(Stored data entries)

====

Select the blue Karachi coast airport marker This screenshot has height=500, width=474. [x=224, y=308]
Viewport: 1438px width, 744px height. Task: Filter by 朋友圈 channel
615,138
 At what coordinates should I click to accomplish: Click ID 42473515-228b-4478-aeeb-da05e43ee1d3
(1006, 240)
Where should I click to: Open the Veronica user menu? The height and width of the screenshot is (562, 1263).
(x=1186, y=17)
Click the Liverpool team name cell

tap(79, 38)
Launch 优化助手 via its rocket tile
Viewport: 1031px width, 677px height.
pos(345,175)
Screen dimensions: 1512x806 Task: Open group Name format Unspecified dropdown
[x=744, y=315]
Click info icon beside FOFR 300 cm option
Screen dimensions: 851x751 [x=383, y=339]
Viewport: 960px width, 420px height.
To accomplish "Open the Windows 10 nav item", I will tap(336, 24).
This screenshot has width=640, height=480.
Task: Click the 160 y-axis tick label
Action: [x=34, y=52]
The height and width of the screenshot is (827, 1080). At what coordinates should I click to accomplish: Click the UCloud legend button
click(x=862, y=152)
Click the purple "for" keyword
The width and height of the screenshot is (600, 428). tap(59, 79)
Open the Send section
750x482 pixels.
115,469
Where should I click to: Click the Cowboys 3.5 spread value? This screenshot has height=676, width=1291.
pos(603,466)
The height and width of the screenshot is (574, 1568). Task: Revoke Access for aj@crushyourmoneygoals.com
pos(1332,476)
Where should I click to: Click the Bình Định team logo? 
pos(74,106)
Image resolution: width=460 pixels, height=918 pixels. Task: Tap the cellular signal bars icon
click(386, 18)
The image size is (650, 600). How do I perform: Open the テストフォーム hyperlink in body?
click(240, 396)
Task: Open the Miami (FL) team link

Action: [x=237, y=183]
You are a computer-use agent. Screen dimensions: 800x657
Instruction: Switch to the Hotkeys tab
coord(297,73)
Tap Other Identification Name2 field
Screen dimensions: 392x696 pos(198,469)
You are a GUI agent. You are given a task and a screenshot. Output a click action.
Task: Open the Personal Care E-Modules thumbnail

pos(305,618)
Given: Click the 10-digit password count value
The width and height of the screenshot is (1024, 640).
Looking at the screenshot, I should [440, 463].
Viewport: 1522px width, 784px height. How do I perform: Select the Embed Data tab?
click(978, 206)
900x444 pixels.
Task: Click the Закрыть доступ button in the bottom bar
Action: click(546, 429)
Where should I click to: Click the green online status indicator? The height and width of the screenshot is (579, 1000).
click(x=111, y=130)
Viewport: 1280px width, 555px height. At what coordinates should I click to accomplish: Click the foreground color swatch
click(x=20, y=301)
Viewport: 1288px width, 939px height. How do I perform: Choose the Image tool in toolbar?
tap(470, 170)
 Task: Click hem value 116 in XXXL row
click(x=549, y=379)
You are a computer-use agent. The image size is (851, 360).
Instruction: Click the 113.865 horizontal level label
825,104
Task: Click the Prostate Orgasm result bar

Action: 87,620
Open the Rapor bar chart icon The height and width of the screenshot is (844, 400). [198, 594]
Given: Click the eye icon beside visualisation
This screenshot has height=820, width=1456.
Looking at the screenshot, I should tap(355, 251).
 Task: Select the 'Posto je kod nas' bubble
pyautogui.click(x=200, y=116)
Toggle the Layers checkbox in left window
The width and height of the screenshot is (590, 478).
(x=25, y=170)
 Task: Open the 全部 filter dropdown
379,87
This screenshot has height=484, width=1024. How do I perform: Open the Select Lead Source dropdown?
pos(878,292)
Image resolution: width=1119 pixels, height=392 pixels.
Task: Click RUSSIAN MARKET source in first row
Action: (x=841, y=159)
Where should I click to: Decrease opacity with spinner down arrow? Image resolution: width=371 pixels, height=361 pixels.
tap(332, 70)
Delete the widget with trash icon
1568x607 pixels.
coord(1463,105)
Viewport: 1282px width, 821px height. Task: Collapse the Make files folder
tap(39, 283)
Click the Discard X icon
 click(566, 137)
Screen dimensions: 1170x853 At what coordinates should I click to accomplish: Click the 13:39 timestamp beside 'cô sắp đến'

====

## YOUR OBJECTIVE
Output the data in full, precisely as it appears above.

## REPLY
Select the blue Karachi coast airport marker This screenshot has height=500, width=474. [x=224, y=308]
Viewport: 1438px width, 744px height. Task: Filter by 朋友圈 channel
615,138
 At what coordinates should I click to accomplish: Click ID 42473515-228b-4478-aeeb-da05e43ee1d3
(1006, 240)
Where should I click to: Open the Veronica user menu? The height and width of the screenshot is (562, 1263).
(x=1186, y=17)
Click the Liverpool team name cell

tap(79, 38)
Launch 优化助手 via its rocket tile
Viewport: 1031px width, 677px height.
pos(345,175)
Screen dimensions: 1512x806 Task: Open group Name format Unspecified dropdown
[x=744, y=315]
Click info icon beside FOFR 300 cm option
Screen dimensions: 851x751 [x=383, y=339]
Viewport: 960px width, 420px height.
To accomplish "Open the Windows 10 nav item", I will tap(336, 24).
This screenshot has width=640, height=480.
Task: Click the 160 y-axis tick label
Action: [x=34, y=52]
The height and width of the screenshot is (827, 1080). At what coordinates should I click to accomplish: Click the UCloud legend button
click(x=862, y=152)
Click the purple "for" keyword
The width and height of the screenshot is (600, 428). tap(59, 79)
Open the Send section
750x482 pixels.
115,469
Where should I click to: Click the Cowboys 3.5 spread value? This screenshot has height=676, width=1291.
pos(603,466)
The height and width of the screenshot is (574, 1568). Task: Revoke Access for aj@crushyourmoneygoals.com
pos(1332,476)
Where should I click to: Click the Bình Định team logo? 
pos(74,106)
Image resolution: width=460 pixels, height=918 pixels. Task: Tap the cellular signal bars icon
click(386, 18)
The image size is (650, 600). How do I perform: Open the テストフォーム hyperlink in body?
click(240, 396)
Task: Open the Miami (FL) team link

Action: [x=237, y=183]
You are a computer-use agent. Screen dimensions: 800x657
Instruction: Switch to the Hotkeys tab
coord(297,73)
Tap Other Identification Name2 field
Screen dimensions: 392x696 pos(198,469)
You are a GUI agent. You are given a task and a screenshot. Output a click action.
Task: Open the Personal Care E-Modules thumbnail

pos(305,618)
Given: Click the 10-digit password count value
The width and height of the screenshot is (1024, 640).
Looking at the screenshot, I should [440, 463].
Viewport: 1522px width, 784px height. How do I perform: Select the Embed Data tab?
click(978, 206)
900x444 pixels.
Task: Click the Закрыть доступ button in the bottom bar
Action: click(546, 429)
Where should I click to: Click the green online status indicator? The height and width of the screenshot is (579, 1000).
click(x=111, y=130)
Viewport: 1280px width, 555px height. At what coordinates should I click to accomplish: Click the foreground color swatch
click(x=20, y=301)
Viewport: 1288px width, 939px height. How do I perform: Choose the Image tool in toolbar?
tap(470, 170)
 Task: Click hem value 116 in XXXL row
click(x=549, y=379)
You are a computer-use agent. The image size is (851, 360).
Instruction: Click the 113.865 horizontal level label
825,104
Task: Click the Prostate Orgasm result bar

Action: 87,620
Open the Rapor bar chart icon The height and width of the screenshot is (844, 400). [198, 594]
Given: Click the eye icon beside visualisation
This screenshot has height=820, width=1456.
Looking at the screenshot, I should tap(355, 251).
 Task: Select the 'Posto je kod nas' bubble
pyautogui.click(x=200, y=116)
Toggle the Layers checkbox in left window
The width and height of the screenshot is (590, 478).
(x=25, y=170)
 Task: Open the 全部 filter dropdown
379,87
This screenshot has height=484, width=1024. How do I perform: Open the Select Lead Source dropdown?
pos(878,292)
Image resolution: width=1119 pixels, height=392 pixels.
Task: Click RUSSIAN MARKET source in first row
Action: (x=841, y=159)
Where should I click to: Decrease opacity with spinner down arrow? Image resolution: width=371 pixels, height=361 pixels.
tap(332, 70)
Delete the widget with trash icon
1568x607 pixels.
coord(1463,105)
Viewport: 1282px width, 821px height. Task: Collapse the Make files folder
tap(39, 283)
Click the Discard X icon
 click(566, 137)
Screen dimensions: 1170x853 At what coordinates should I click to accomplish: Click the 13:39 timestamp beside 'cô sắp đến'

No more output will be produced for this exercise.